The clinic employs 13 doctors all of whom are registered with the General Medical Council (GMC) with a licence to practice. The doctors work across both the West London and Coventry locations. Other staff include the registered manager and a team of reception staff. Poland Medical is a designated body (an organisation that provides regular appraisals and support for revalidation of doctors) with one of the specialist doctors as a responsible officer (individuals within designated bodies who have overall responsibility for helping with revalidation). The doctor is also medical advisor to the clinic.

Poland Medical is open from 10am until 6.30pm on Sundays. Appointments can be arranged on other days by prior arrangement via the West London clinic. The provider is not required to offer an out of hours service or emergency care. Patients who require emergency medical assistance or out of hours services are requested to contact NHS direct or attend the local accident and emergency department.

Our key findings were:

  • Patients’ medical records that we viewed were handwritten, often illegible and of an inconsistent standard.
  • Not all doctors had completed safeguarding training to the appropriate level.
  • The system for sharing learning from significant events was not effective.
  • The system for communicating and acting on patient safety alerts was not effective.
  • There were very few formal meetings and no full practice meetings. This was considered by the service to be impractical, because the doctors worked on a sessional basis.
  • There were no multi-disciplinary meetings.
  • Staff were not supported by the provider in their clinical professional development.
  • We did not see any evidence of clinical supervision.
  • Doctors had completed training, but it was not always effective. For example, the doctors we spoke with were not aware of the provisions of the Mental Capacity Act (2005).
  • Information about services, fees and how to complain was available.
  • Not all risks to patients were assessed and monitored. For example, there were no infection control audits.
  • Medicines and equipment for dealing with medical emergencies was available, but the systems for monitoring them were not always effective. For example, we found one medicine to be out of date.
  • There was no system for the reconciliation of pathology results. We were told that results were sent directly to the patient from the laboratory, which meant that the clinic did not receive the results unless notified by the patient.
  • There were limited formal governance arrangements.
  • There was a broad range of policies and procedures, but individual documents were neither signed nor dated by the reviewer. The index was dated January 2015. We were told that policies and procedures were reviewed every three years.
  • The health and safety policy, dated 2009, was overdue for review.
  • The premises were visibly clean and tidy.
  • A registered manager was in place, but they were not able to be on site on the day of the inspection.

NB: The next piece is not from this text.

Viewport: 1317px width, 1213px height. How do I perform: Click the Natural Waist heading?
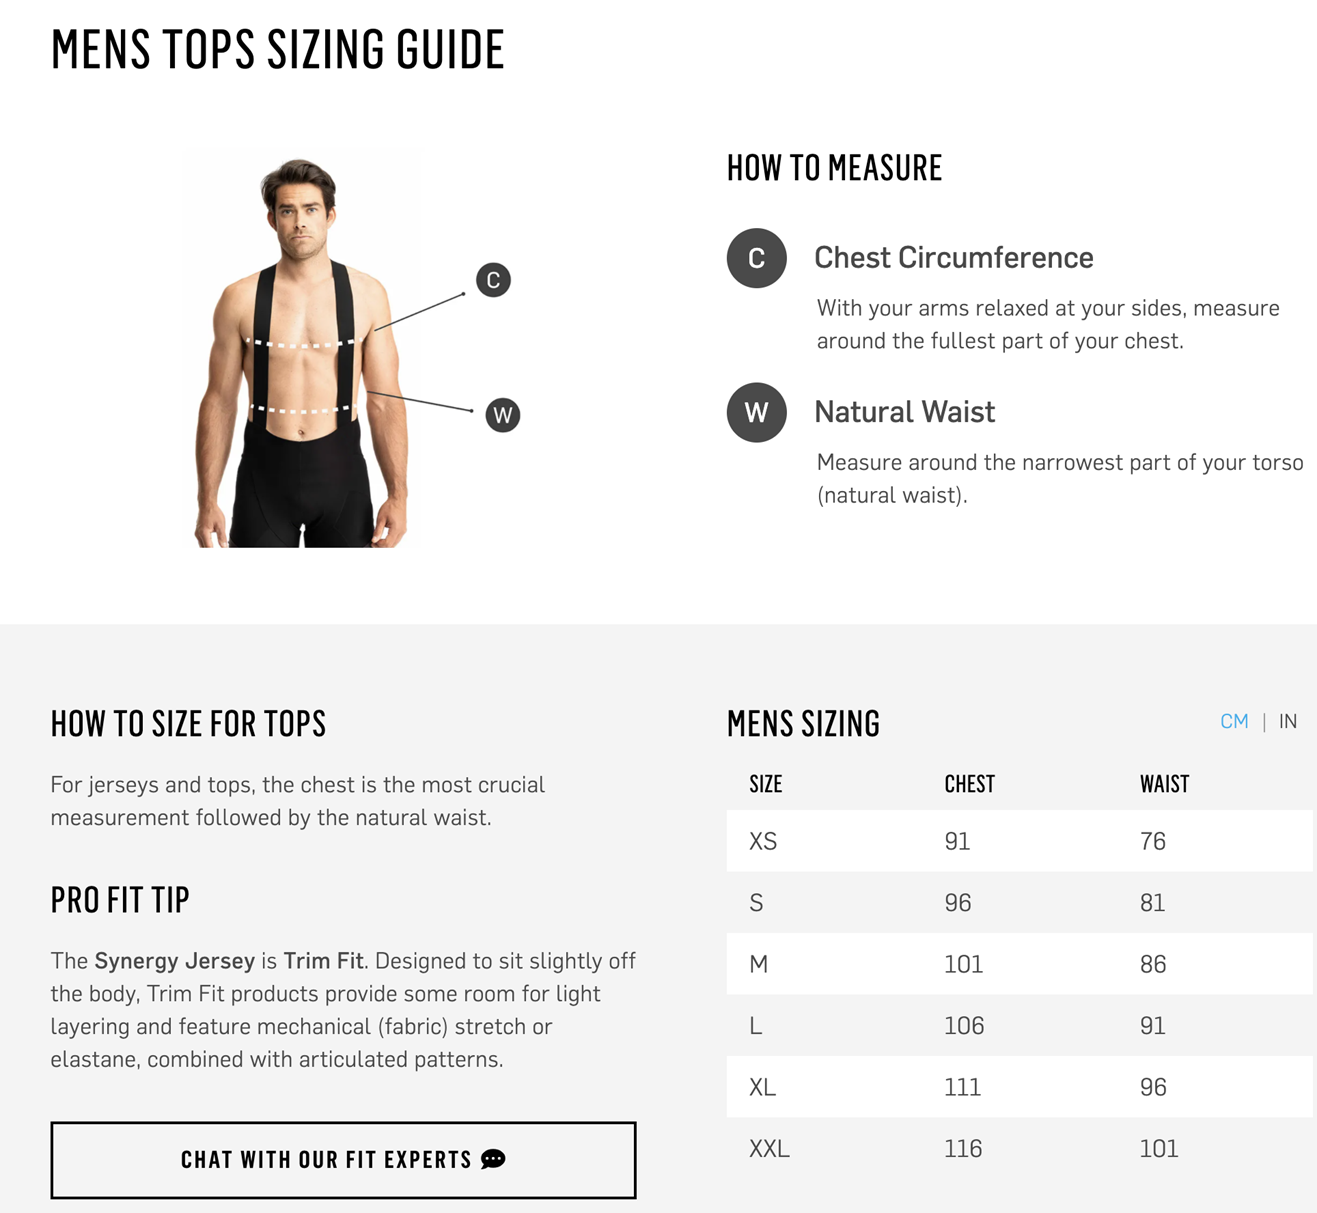click(904, 412)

We identified regulations that were not being met and the provider must:

  • Ensure care and treatment is provided in a safe way to patients.
  • Ensure that patients are protected from abuse and improper treatment.
  • Establish effective systems and processes to ensure good governance in accordance with the fundamental standards of care.
  • Ensure persons employed in the provision of the regulated activity receive the appropriate support, training, professional development, supervision and appraisal necessary to enable them to carry out their duties.

You can see full details of the regulations not being met at the end of this report.

There were areas where the provider could make improvements and should:

  • Review the emergency medicines held to ensure that they in line with the risks associated with the range of procedures carried out at the clinic.
  • Review the system of managing communication with a patient’s NHS doctor.